Perception: Process camera images to determine the position and velocity of bowls on the conveyor.
Path Planner: Construct a Plan (low frequency sequence of end effector waypoints for time) from a finite set of user defined parameters such that the robot’s end effector reaches a bowl at the right time and location.
Trajectory Planner: Using inverse kinematics, derive Joint Trajectories (high frequency sequences of joint angles in time) which drive the robot’s End Effector through the waypoints specified in the Plan.
Controller: Using a real-time closed-loop feedback controller, set an appropriate motor voltage for each joint to follow the provided Joint Trajectories.

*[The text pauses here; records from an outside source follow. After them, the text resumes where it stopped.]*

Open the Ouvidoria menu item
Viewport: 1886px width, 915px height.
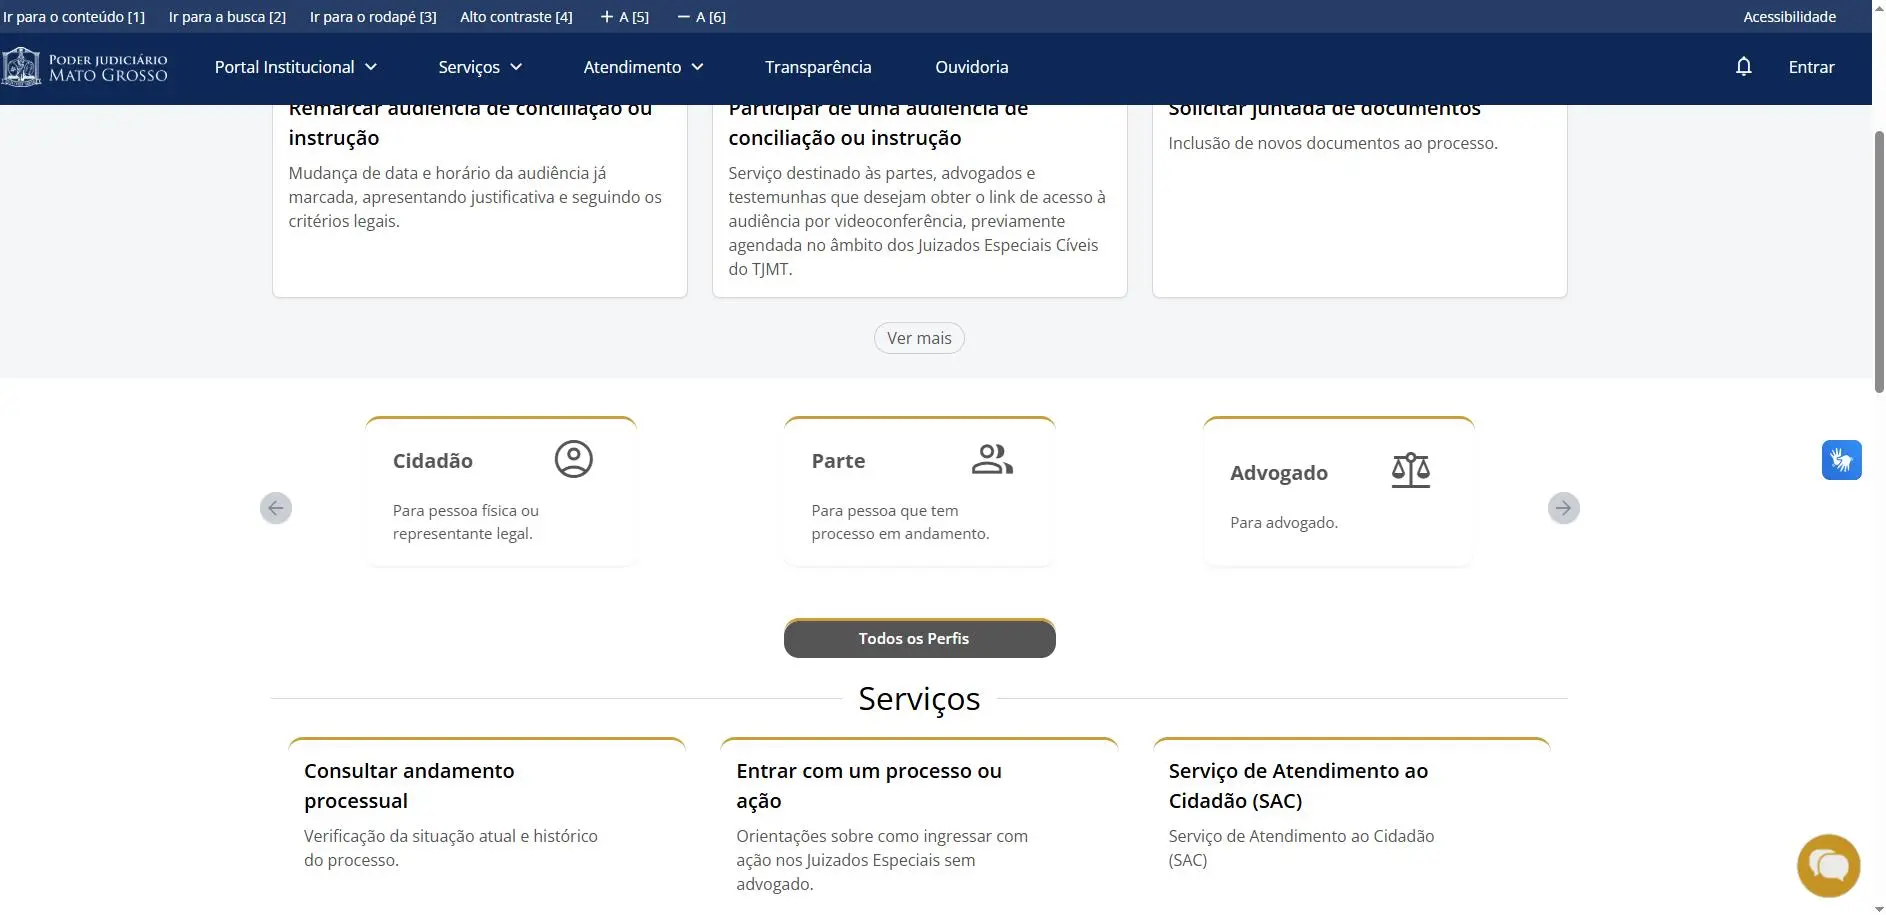point(971,67)
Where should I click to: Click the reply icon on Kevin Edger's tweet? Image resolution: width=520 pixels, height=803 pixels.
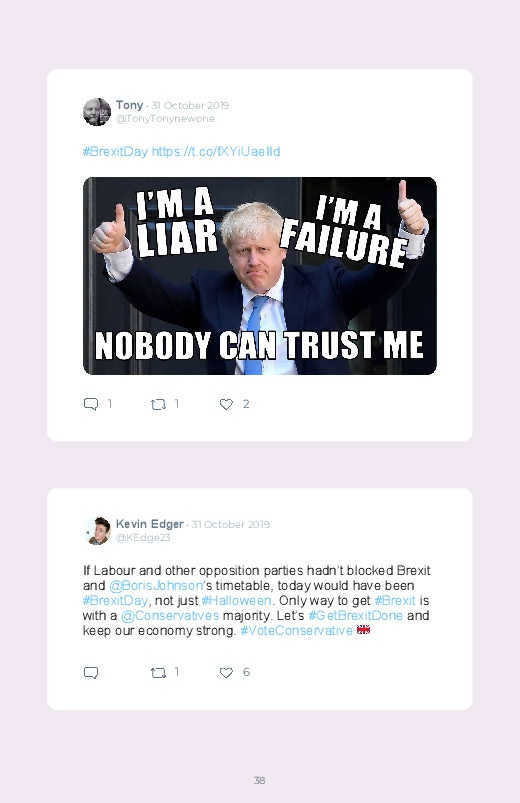pyautogui.click(x=91, y=672)
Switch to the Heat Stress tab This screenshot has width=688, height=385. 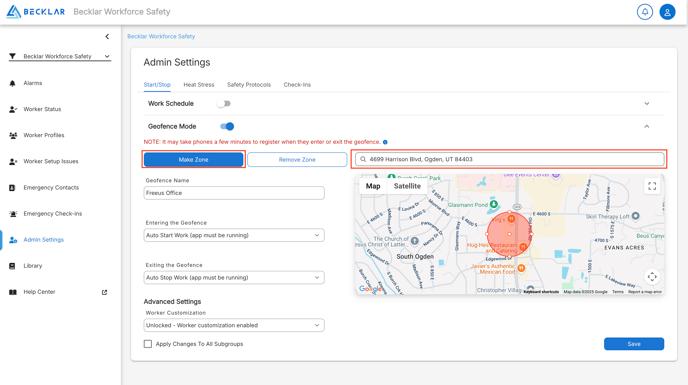pos(199,85)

**Chef’s Motion Planning & Control Stack**

This paradigm of motion planning was derived from industrial robot arms, where precision and speed are of utmost importance. However, the process for developing new parameterized motions can be slow and resource intensive, often taking months of engineering effort to develop and refine a single motion. In particular, this approach is brittle in environments where the characteristics of the items your robot is manipulating are not highly controlled. Unlike car doors on an assembly line, subsequent batches of a particular food may vary greatly in density, particle size, or stickiness. Due to these variations, a motion that worked well for a particular food on Monday may perform very differently on Tuesday.

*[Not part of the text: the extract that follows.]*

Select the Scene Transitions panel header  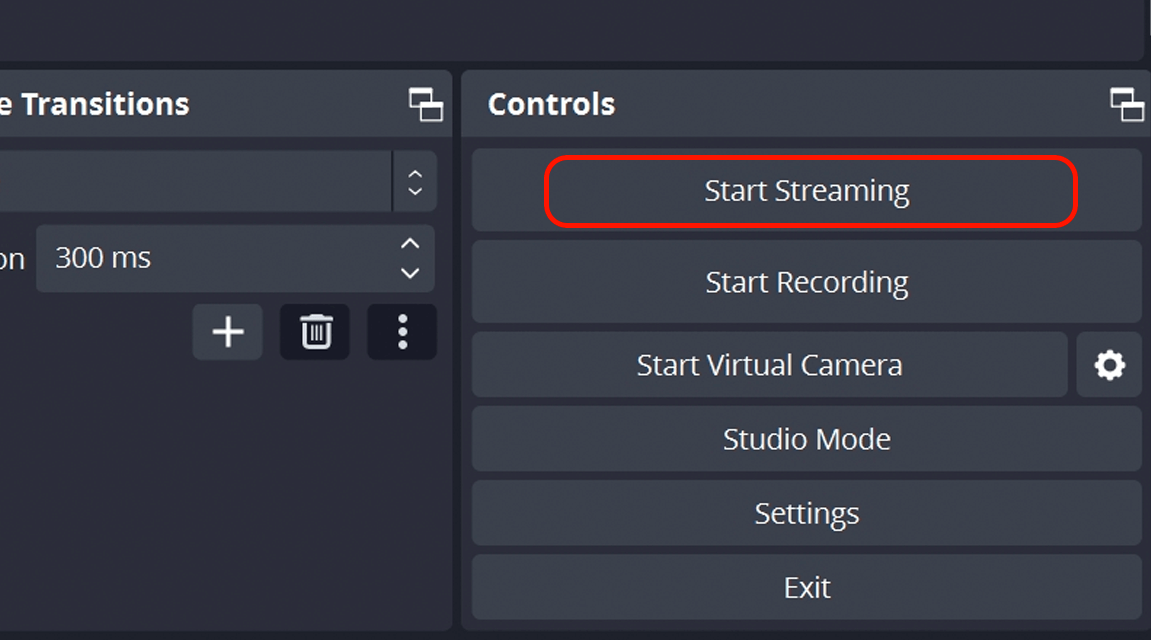pos(96,103)
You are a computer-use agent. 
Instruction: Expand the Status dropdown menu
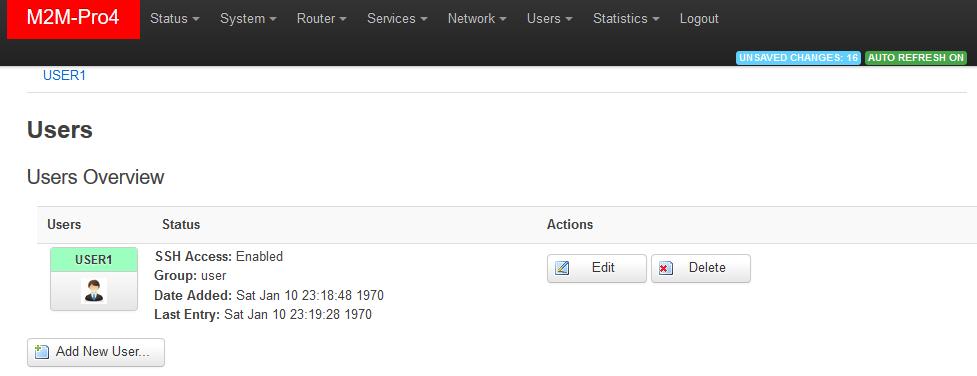(174, 19)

Recent advancements in Imitation Learning (IL) stemming from breakthroughs with diffusion models offer a promising alternative, where robots can learn from human demonstrations rather than relying on hand-coded motion parameters. By capturing human intuition and skill, this new approach enables rapid onboarding of new foods without any engineering involvement, drastically reducing development time while improving the system’s ability to adapt to the ever-changing characteristics of food.

System Design

Our implementation adapts Chi et al.’s work on Diffusion Policy to create a drop-in replacement for the previous Path Planner component of Chef’s Motion Planning & Control stack. Diffusion Policy brings the same diffusion neural networks used in DALL-E or SORA to the physical world by adapting the network to predicting end effector poses instead of pixels. We built on this approach by:

Extending the action space to a quaternion from 2D coordinates to enable inference transformation to a 3D Path.
Add a 2 second planned path horizon as an input to the model to enable merging of subsequent paths.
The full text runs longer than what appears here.